Gleichzeitig unterliegen die Investitionen engen Aufsichtsregeln. In ihrem Rundschreiben 07/2004 erlaubt die Finanzaufsicht BaFin den Versicherern zwar ausdrücklich, in Hedge-Fonds und strukturierte Produkte zu investieren. Aber gleichzeitig wird die bis dahin geltende Privilegierung von Anlageprodukten mit Kapitalgarantie aufgehoben. Die Versicherer müssen eine intensive Due Diligence bei den Fonds betreiben und nachweisen, dass sie die entsprechende Kapitalkraft haben. Außerdem ist die Branche in der Anlagehöhe in die alternativen Produkte begrenzt.
„Die Vorgaben der Aufsicht sind ein Grund dafür, dass solche Anlagen nur sehr langsam beginnen“, sagt Ulrich Krüger vom Gesamtverband der Deutschen Versicherungswirtschaft. „Wir werden keinen Boom bei Hedge-Fonds erleben.“ Er schätzt das gegenwärtige Anlagevolumen auf weniger als ein Prozent der Gesamtanlagen der deutschen Assekuranz.
Die Anforderungen der Aufsicht könnten bald noch verschärft werden, wenn, parallel zum Basel-II-Prozess bei den Banken, auch die Versicherer mit Solvency II unter einer EU-weit einheitlichen Beurteilung aller Risiken stehen werden. Für riskantere Kapitalanlagen benötigt ein Versicherer mehr Eigenkapital – und das ist knapp. Zwar rechnen selbst die EU-Experten inzwischen nicht mehr mit der Einführung von Solvency II vor dem Jahr 2010. Aber schon heute entfalten die Regeln Wirkung.
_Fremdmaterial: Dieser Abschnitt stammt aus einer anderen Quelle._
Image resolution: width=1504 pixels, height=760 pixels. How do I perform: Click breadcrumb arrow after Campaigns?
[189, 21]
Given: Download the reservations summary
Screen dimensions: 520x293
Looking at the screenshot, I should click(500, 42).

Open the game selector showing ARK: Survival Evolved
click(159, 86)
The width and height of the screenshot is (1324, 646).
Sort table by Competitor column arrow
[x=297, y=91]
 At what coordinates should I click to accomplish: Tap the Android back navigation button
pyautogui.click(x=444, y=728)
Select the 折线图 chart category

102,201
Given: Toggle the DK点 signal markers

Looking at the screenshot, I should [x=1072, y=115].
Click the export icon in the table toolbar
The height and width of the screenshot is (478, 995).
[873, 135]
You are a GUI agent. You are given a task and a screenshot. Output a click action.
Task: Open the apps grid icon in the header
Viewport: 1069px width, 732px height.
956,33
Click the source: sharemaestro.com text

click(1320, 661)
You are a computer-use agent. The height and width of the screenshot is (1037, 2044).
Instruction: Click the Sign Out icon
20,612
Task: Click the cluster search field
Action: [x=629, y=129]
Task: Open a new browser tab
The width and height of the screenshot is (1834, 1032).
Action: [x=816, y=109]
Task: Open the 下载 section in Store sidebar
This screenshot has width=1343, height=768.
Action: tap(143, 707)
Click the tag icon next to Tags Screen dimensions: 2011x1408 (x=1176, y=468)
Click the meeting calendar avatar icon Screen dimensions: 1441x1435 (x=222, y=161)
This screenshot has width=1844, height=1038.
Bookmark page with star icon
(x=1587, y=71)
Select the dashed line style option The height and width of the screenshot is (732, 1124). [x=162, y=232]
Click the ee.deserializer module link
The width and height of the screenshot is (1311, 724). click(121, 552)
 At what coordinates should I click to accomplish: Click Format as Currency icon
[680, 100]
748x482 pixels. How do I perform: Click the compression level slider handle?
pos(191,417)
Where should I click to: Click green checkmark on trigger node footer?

Das gilt erst recht für die neuen Bilanzierungsvorschriften unter IFRS. Auch sie wirken auf das Anlageverhalten, denn viele Produkte müssen anders bewertet werden.
Ein weiterer Grund für das zögernde Herangehen der Versicherer sind schlechte Erfahrungen. Auf die Zinskrise der 90er Jahre antworteten sie mit dem raschen Ausbau ihrer Aktienbestände – zu dem Zeitpunkt, als die Börse sich schon der Spitze näherte. Dafür haben sie in der Aktienkrise teuer bezahlt. In diesen Notjahren waren einige Versicherer nicht wählerisch. Da wurden etwa Step-down-Anleihen gekauft, die im ersten Jahr eine hohe Verzinsung bieten und dann jahrelang eine magere. Bekannt wurde der Fall Hannoversche Leben, die mit diesem Mittel die Verzinsung noch einigermaßen akzeptabel halten wollte. Die Wirtschaftsprüfer hielten wenig davon und zwangen die Versicherer, die Belastungen aus den späteren niedrigen Zinsen ebenfalls zu zeigen. Andere Gesellschaften standen mit solchen Anlagen zwar nicht im Rampenlicht – haben aber bis heute mit den negativen Folgen zu kämpfen.